» What is being asked
Give back all of the data exactly. Leave nothing out.

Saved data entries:
- Opening Delimiter -

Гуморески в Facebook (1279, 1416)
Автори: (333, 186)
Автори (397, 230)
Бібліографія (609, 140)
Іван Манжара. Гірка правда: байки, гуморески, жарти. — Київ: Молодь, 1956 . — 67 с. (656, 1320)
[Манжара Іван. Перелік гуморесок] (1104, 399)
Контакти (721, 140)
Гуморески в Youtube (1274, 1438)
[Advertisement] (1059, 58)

- Closing Delimiter -

» Result of this exercise
Гуморески в Facebook (1279, 1416)
Автори: (333, 186)
Автори (397, 230)
Бібліографія (609, 140)
Іван Манжара. Гірка правда: байки, гуморески, жарти. — Київ: Молодь, 1956 . — 67 с. (656, 1320)
[Манжара Іван. Перелік гуморесок] (1104, 399)
Контакти (721, 140)
Гуморески в Youtube (1274, 1438)
[Advertisement] (1059, 58)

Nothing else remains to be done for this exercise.